January 23, 2008 at 9:07 pm · Filed under Uncategorized
There are a number of recurring tropes and themes in my social network: individualism, collegiality, open-minded research, appreciation of autonomy, geekiness. Plus a few others.
For maybe nine months a number of us have been microcoworking at Primo Coffee in Ann Arbor every Wednesday, and meeting Fridays as time permits in the lounge at Pure Visibility. Microcoworking (or µcoworking) is not Coworking in the traditional sense of cubicles and sensible desk space and a mail drop, the way the people on the Coasts and Europe would have it. We all sit and work in cafés anyway; now we sit every Wednesday and work together in the same café. That’s all there is to it.
That and much more, of course.
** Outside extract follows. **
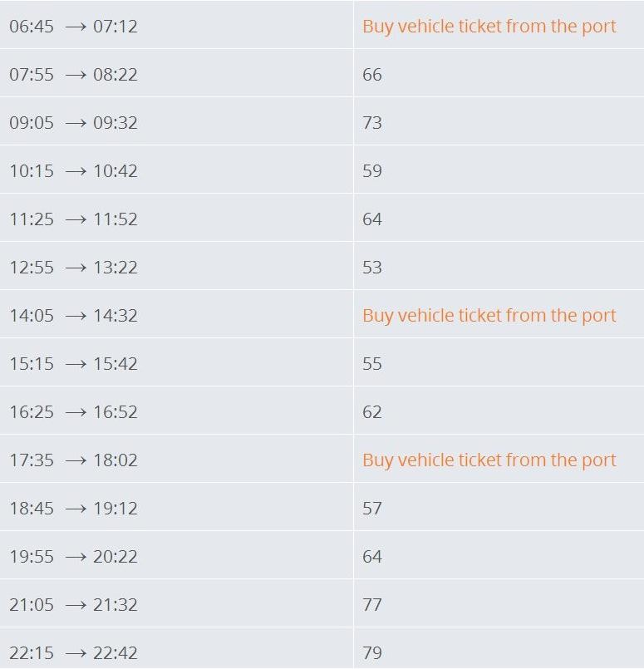Click 'Buy vehicle ticket from the port' for 06:45
Viewport: 644px width, 669px height.
point(489,27)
Because sitting together, we are one step closer than a mere Twitter network, an iChat. We’re in the same room, at the same table, and when I see something I can tell my friends about it immediately; when somebody wants an opinion they can ask it immediately; when one of us has an Andy Hardy moment and says, “I know guys! Let’s start a company!” we do it. Right there.
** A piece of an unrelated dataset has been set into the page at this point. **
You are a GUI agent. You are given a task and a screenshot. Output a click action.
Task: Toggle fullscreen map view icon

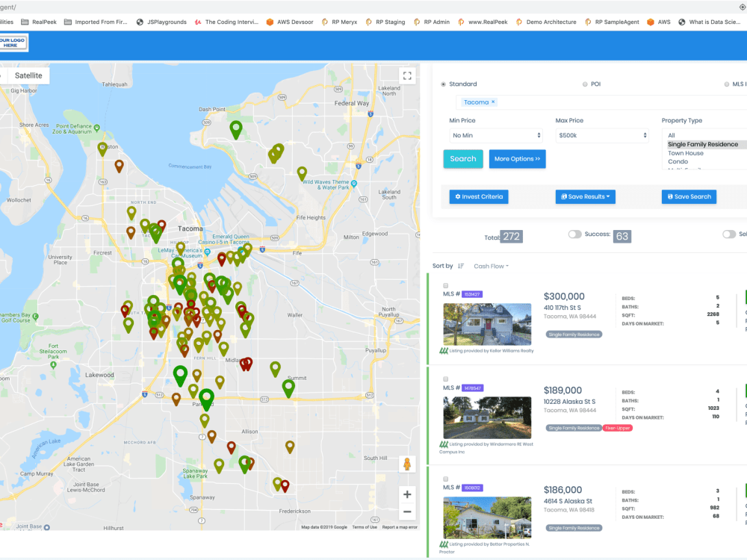point(407,75)
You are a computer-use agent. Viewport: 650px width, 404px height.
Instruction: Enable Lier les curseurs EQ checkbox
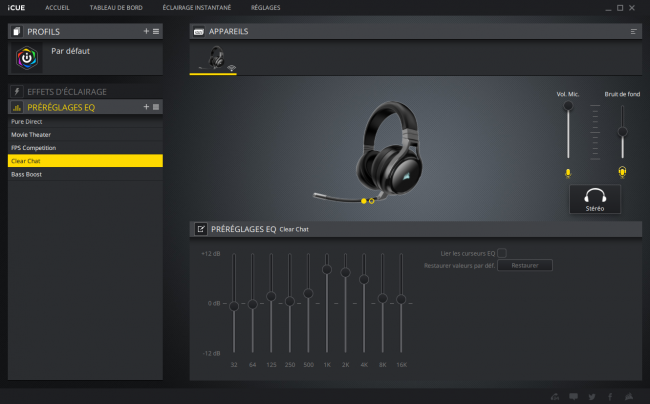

It works well. It’s low-impact social networking; no business cards required, no elevator speeches, no push to expand into The Next Google, no striving for VC. We’ve escaped all that crap.
You can have our share. Really. No, please, go right ahead.
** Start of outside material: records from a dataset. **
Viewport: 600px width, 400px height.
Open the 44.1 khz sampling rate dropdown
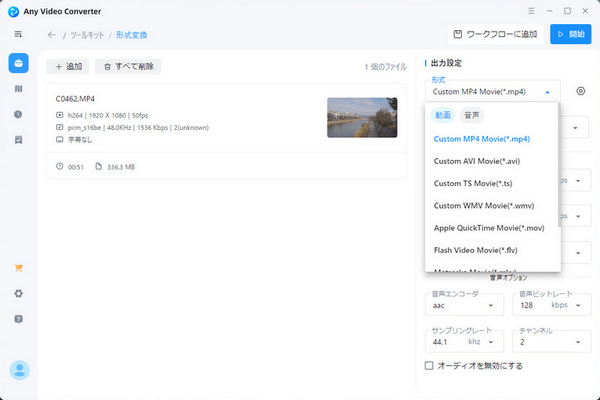(464, 342)
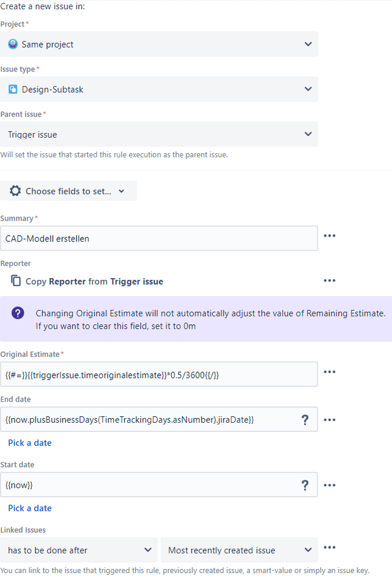Click the gear icon on 'Choose fields to set...'
392x580 pixels.
(x=15, y=190)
We were just going to throw it away.
For a few weeks now we’ve been starting “Working Group” meetings as well. Maybe we don’t know what it’s for, and maybe we do, but innumerable µcoworking conversations on the theme of “We ought to do something with that idea,” have led to a group of the same folks, plus some extras, who just want to make some stuff together. We all have these projects: I want to put books online; Dan wants to show people how their stuff came to be; Bob wants to make Zigbee work for us (robots!); Laura wants to do laser graffiti. And so forth.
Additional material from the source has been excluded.